Work crews have spent the last few weeks cutting all of the numbers and hash marks in what is an intricate process to install the new surface. They laid rolls of turf on top of each other, cut out the markings, glued them down, then sewed them in. Despite the tedious installation, it will mean much less maintenance in the future.
“A grass field and what goes into the maintenance of a grass field, from watering and fertilization to cutting the field, to lining it; there is still some maintenance here, but it’s much more manageable,” Fruitport Community schools Superintendent Jason Kennedy said.
It took years to turn this field from dream to reality. First, the district needed to pass a bond proposal to pay for it and the construction of the new high school. The school also had to work closely with the drainage district and the water resources commissioner in Muskegon County because drainage has been a problem on the property.
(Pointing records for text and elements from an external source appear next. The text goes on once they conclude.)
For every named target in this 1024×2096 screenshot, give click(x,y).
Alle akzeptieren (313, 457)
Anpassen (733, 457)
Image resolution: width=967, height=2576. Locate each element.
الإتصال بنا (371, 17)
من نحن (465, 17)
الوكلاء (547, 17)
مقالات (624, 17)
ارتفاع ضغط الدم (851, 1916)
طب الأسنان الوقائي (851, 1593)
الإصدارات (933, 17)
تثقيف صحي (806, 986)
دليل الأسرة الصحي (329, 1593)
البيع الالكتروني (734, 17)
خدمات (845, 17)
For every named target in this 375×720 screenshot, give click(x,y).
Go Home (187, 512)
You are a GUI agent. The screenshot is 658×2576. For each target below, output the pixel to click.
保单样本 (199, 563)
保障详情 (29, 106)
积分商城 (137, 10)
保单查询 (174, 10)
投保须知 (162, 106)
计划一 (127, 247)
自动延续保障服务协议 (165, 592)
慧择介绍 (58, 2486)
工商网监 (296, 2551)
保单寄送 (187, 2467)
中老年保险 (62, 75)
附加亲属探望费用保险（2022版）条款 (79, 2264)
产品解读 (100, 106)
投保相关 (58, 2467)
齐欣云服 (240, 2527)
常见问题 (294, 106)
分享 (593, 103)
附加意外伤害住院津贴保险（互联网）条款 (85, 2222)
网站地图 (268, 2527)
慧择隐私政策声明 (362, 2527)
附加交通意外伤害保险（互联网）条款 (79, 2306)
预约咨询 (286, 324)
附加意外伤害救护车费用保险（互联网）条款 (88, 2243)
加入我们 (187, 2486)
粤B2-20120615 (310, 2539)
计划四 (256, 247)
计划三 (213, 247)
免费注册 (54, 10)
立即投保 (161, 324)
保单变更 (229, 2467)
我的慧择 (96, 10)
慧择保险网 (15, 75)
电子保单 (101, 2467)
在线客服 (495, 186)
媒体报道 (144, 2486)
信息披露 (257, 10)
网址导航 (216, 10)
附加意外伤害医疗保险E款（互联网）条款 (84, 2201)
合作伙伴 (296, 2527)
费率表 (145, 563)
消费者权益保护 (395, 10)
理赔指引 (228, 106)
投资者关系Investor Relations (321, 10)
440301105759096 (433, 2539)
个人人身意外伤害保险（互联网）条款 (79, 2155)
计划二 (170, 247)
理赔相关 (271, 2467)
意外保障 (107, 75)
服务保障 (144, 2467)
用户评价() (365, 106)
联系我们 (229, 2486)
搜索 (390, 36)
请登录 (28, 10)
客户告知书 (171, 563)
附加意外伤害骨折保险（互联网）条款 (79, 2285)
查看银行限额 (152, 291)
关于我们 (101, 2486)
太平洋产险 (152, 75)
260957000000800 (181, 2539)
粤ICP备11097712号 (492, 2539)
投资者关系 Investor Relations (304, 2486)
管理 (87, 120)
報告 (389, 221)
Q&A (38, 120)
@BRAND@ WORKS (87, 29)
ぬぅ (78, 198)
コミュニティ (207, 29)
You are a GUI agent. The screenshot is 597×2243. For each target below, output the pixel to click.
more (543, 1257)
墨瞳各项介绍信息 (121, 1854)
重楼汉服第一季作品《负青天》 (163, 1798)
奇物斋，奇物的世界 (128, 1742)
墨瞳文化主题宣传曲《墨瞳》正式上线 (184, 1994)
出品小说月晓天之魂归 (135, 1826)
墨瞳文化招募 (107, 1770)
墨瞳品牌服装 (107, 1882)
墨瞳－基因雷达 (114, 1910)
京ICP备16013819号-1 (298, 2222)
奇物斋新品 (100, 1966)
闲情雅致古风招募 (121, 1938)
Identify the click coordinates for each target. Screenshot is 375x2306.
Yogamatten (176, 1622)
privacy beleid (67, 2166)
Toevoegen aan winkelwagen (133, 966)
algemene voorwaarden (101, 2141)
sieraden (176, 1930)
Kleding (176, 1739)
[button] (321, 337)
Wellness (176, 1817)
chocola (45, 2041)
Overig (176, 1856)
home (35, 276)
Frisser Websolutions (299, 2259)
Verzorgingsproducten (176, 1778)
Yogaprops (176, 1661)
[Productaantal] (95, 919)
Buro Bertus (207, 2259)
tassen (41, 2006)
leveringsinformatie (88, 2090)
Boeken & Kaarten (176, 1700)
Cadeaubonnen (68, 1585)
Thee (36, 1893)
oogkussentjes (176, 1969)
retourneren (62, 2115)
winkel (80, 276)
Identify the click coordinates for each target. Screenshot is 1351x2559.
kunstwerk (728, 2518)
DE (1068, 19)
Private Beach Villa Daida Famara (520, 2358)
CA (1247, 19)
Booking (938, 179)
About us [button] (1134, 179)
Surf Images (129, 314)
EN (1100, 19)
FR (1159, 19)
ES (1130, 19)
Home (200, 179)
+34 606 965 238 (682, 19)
Kennedy emphasized that the turf is for recreational activities not limited to sports. Athletics will often share the field with another group that has become used to putting their feet in the mud: the marching band.
“Most competitions are not happening on grass anymore. They’re exclusively on turf,” band director Tim Priest said. “At the end of our season, we’ve been fortunate enough to qualify for MCBA State Finals and get to perform at Ford Field.”
Ford Field in Detroit is turf, so having the ability to practice on the same surface where it will compete will give the marching band an edge it didn’t have in previous years.
If a football game is another type of performance, then those players will also have a new edge:
“The biggest difference is somebody else is trying to stop us from performing well,” head coach Nate Smith said. “They don’t have to fight against anybody else, but yes, it’s very, very similar.”